Records for finding displayed items
'''

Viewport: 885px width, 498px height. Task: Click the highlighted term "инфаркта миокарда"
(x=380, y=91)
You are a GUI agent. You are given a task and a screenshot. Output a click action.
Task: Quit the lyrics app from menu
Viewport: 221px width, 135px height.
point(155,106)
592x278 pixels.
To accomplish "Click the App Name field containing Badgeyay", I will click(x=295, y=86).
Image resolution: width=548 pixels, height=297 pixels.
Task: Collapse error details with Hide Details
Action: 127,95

'''

SHORT TASK: Give every line of the data above as a JSON list of strings, one string per line, with blank lines left out.

RIGHT ANSWER:
[
  "Viewport: 885px width, 498px height. Task: Click the highlighted term \"инфаркта миокарда\"",
  "(x=380, y=91)",
  "You are a GUI agent. You are given a task and a screenshot. Output a click action.",
  "Task: Quit the lyrics app from menu",
  "Viewport: 221px width, 135px height.",
  "point(155,106)",
  "592x278 pixels.",
  "To accomplish \"Click the App Name field containing Badgeyay\", I will click(x=295, y=86).",
  "Image resolution: width=548 pixels, height=297 pixels.",
  "Task: Collapse error details with Hide Details",
  "Action: 127,95"
]